Wednesday, July 11, 2007

Is This A, Uh... What Day Is This?

Man, I am losing all track of time and date today. Purpose seems to be staying strong with confusing the living bejeezus out of people, that and quick impressions of what I would be like as a deranged street person. But for some reason I can’t keep an accurate tally in my head of what day we’re on, and this day has gone by in a blur of angry customers and philly cheese steak dreams.

Almost as if the idea were a communicable disease of sorts, things started to get a little loose with a complaint about hallucinogenic water. Yeah, allegations that someone’s ice water was dosed. And, by the by, not the first time I have dealt with this sort of fraudulent complaint.

It made me think that there was a time in my life that I would not have considered complaining about having a hallucinogen put in my beverage; I would have thanked the universe and found the nearest playground for an 8 hour swing-a-thon.

On top of consistently forgetting where in the week we are exactly, I feel like there was a lot of stuff I was to get done today that did not, in fact, get done. I can say that I laughed for an inappropriately long time at a web banner that read:

“Isn’t it time you did something about your severe underarm sweating?”

That’s pretty effing direct. Plus I’m oddly entertained that they make the point of pointing out something should be done about your SEVERE underarm sweating. Your piddling underarm sweating is of no concern. Is this a new medical condition? Is severe underarm sweating the new restless leg syndrome? Will it get shortened down to SUA for easier digestion?

There will undoubtedly be some severe underarm sweating when I walk home in the 90 degree plus heat today, and frankly I’m not sure it’s time I did something about it. The severe neck sweating that shall occur by the time I reach the summit of Pine Street is another story though.

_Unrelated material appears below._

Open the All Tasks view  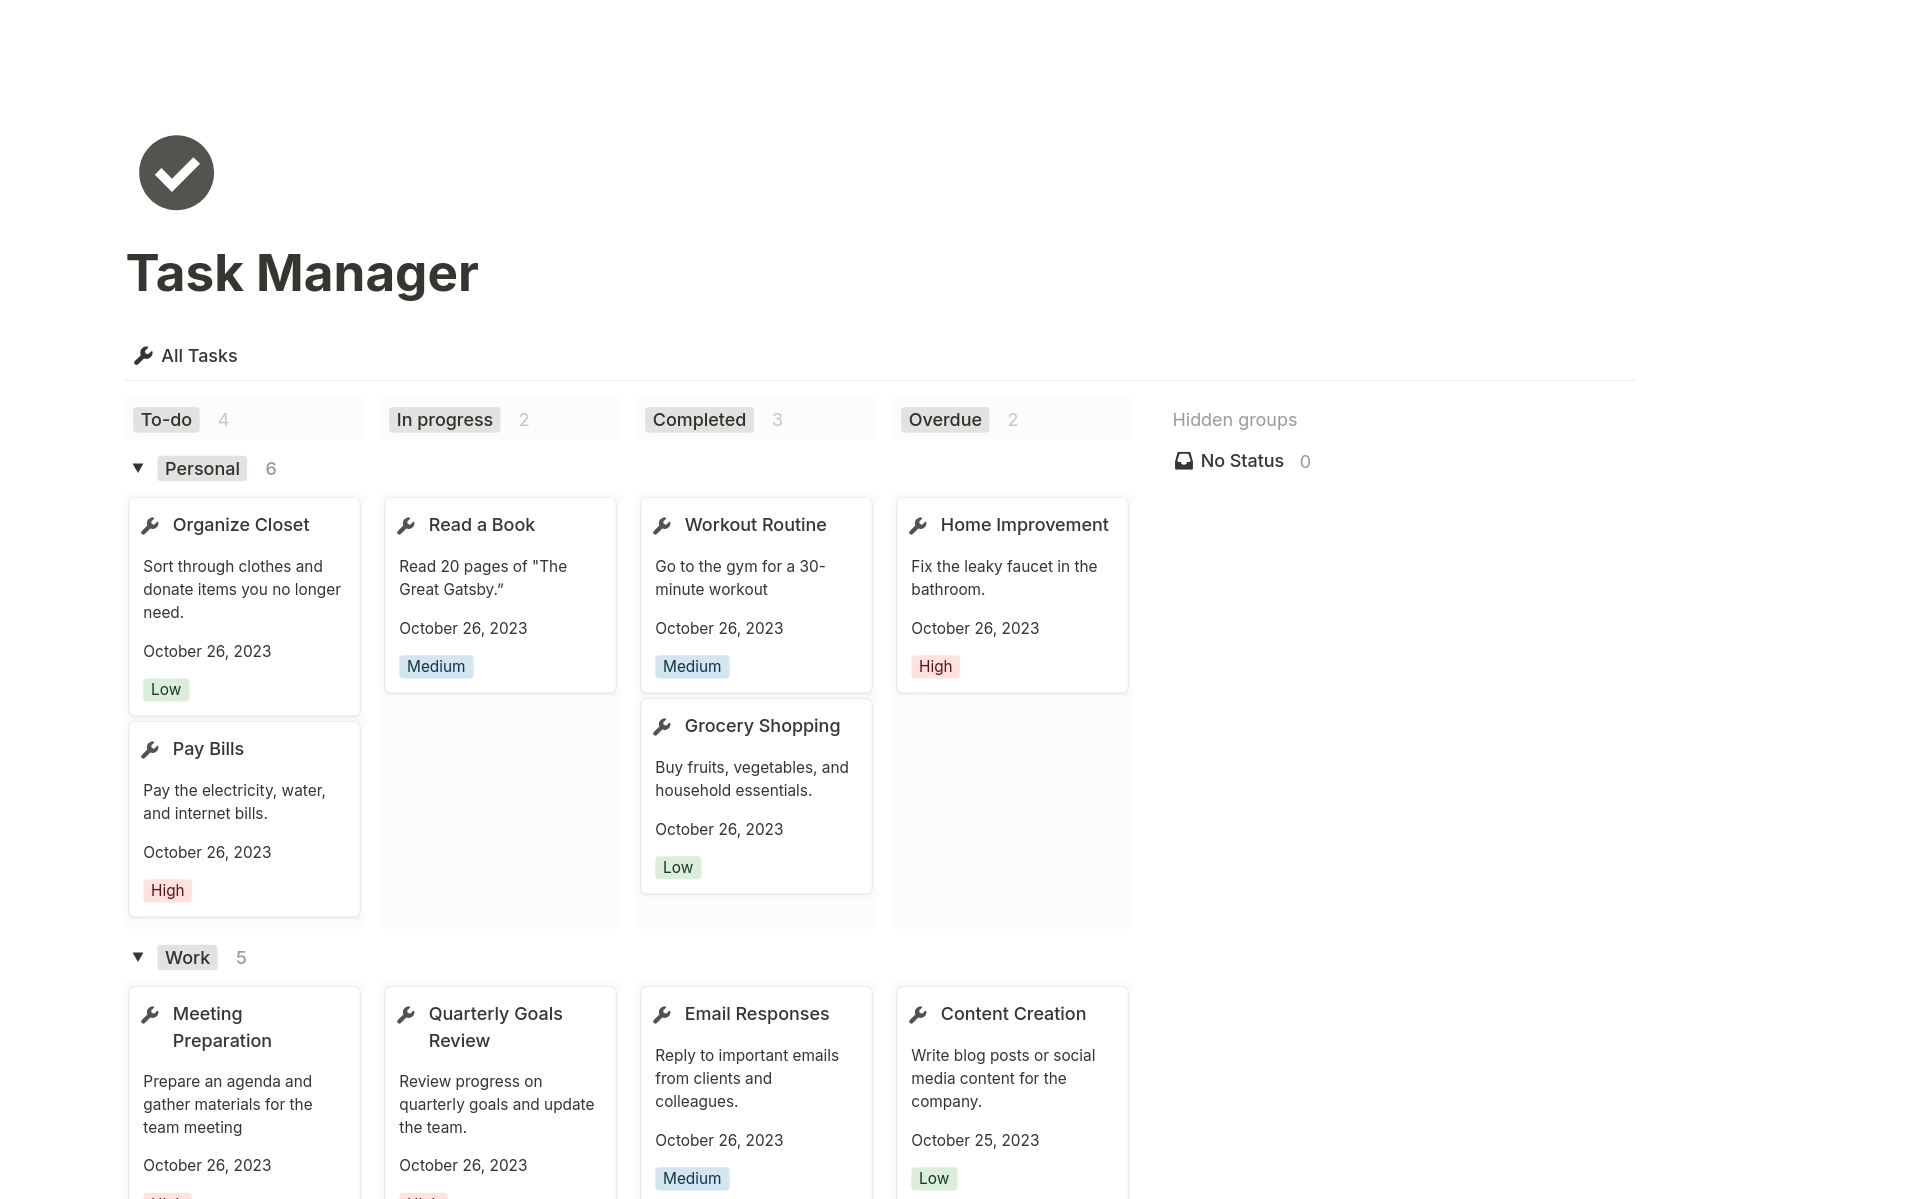pos(199,355)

I don’t want to complain about the weather, ‘cause man that’s annoying and boring, but I do wish there was a cold pool and a bottle of ouzo waiting at the end of that hike.

There’s not.

I’m hoping for a fresher start tomorrow, less time slippage and more hustle.


Song Stuck In My Head Right Now: “Stray Dog And The Chocolate Shake” by Grandaddy. Okay, mostly the high pitched, “supervisor” at the beginning. And okay, mostly the thought of Harpoon, in a high pitched voice saying, “supervisor”.

3 comments:

mandy said...

there IS however a pool at the 24 of which you will be my new gym buddy!

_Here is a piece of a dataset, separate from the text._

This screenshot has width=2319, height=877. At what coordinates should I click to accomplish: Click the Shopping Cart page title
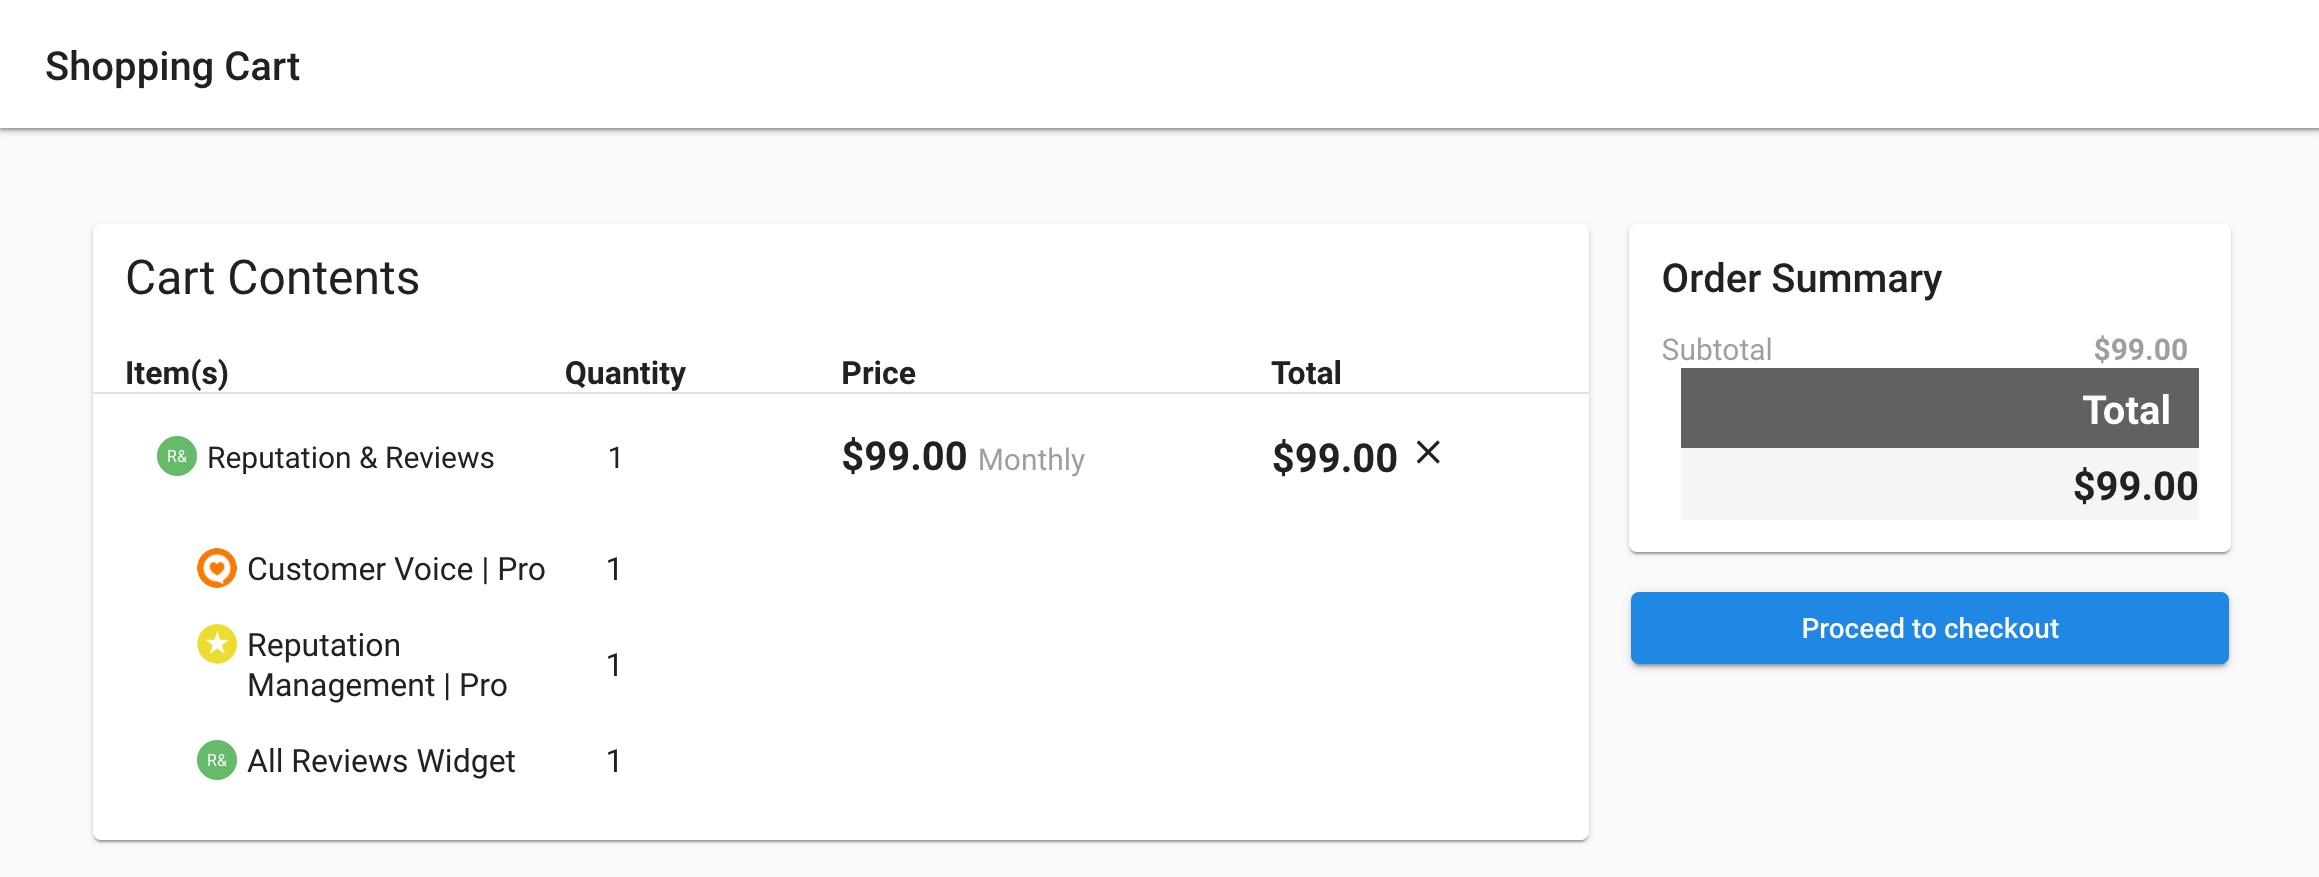(172, 67)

you have no choice in the matter.

Anonymous said...

dude, i really don't think you want that ouzo. it just leads to tasting potty. do you get me?

ps. don't mix with metaxa.

Anonymous said...

You need an iPhone. It has a really fancy calendar on it and you can get the weather too. Plus it has an iPod and internet! Yes, of course there is also the whole "phone" thing too but that is quite passe by now anywayz.

Ps. What can you do for SEVERE nipple sweating (SNS)?